Figure 7. Induction of mitochondrial biogenesis promoted liver regeneration after acetaminophen treatment.

Mice were treated with 300 mg/kg acetaminophen (APAP). Some animals were treated with either SRT1720 (SRT) or its vehicle (Veh) as described in the materials and methods section, 12h and 36h post-APAP and sacrificed at 48h or 72h post-APAP. Following sacrifice, temporal expression of proliferating cell nuclear antigen (PCNA) was analyzed in liver homogenates by (A) western blotting, and (B) by immunohistochemistry on liver sections at 48h post-APAP (Original magnification 50×). Liver cryo-sections were also used for immunofluorescent staining of Pgc-1α in controls and animals treated with APAP ± SRT720 (Original magnification 100×).

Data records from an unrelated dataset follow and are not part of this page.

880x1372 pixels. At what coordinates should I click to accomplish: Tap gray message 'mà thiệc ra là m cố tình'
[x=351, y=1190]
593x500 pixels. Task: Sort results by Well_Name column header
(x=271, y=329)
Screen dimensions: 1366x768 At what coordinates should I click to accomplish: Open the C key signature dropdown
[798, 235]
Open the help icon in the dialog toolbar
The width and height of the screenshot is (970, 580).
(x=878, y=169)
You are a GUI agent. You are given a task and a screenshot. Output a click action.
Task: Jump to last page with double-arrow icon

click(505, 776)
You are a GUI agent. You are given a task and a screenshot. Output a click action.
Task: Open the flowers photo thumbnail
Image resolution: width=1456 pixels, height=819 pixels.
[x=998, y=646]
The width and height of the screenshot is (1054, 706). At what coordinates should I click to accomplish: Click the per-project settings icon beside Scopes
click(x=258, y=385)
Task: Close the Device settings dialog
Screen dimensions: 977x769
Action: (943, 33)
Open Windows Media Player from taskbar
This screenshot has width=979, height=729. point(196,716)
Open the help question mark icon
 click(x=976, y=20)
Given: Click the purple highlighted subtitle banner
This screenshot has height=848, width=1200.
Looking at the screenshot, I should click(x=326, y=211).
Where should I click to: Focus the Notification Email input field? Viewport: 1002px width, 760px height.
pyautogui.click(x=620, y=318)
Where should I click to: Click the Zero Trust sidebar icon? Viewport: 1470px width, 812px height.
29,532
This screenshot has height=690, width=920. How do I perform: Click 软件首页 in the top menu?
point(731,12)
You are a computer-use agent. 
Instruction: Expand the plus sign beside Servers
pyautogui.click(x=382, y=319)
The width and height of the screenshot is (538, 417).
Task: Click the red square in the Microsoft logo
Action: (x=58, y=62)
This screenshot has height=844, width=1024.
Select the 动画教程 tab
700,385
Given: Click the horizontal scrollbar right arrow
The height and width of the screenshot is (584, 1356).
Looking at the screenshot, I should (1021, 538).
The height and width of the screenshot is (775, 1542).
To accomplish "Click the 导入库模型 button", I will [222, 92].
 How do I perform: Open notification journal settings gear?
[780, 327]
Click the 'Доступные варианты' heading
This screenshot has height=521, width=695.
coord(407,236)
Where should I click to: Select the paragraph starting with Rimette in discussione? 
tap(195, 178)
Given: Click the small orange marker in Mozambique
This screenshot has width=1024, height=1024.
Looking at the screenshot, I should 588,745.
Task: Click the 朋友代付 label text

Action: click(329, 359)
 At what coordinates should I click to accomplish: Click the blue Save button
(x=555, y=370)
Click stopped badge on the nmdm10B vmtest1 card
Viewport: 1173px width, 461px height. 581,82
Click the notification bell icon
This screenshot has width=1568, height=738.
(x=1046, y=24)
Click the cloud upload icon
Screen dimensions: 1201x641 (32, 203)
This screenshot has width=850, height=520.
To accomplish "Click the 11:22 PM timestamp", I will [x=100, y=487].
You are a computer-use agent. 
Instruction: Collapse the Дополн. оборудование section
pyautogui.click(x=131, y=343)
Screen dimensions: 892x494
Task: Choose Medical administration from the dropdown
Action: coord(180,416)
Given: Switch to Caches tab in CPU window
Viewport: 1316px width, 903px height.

Pgc-1α (92 kD), PCNA (36 kD) and cyclin D1 (37 kD) expression were also examined by western blotting in livers from mice treated with SRT1720 (SRT) or its vehicle (Veh) at 48h (D, with densitometry in F) and 72h (E, with densitometry in G). Data are expressed as mean ± SEM for n = 3–5 animals per group and time point. *P< 0.05 vs. Ctrl. #P<0.05 vs. APAP + Veh.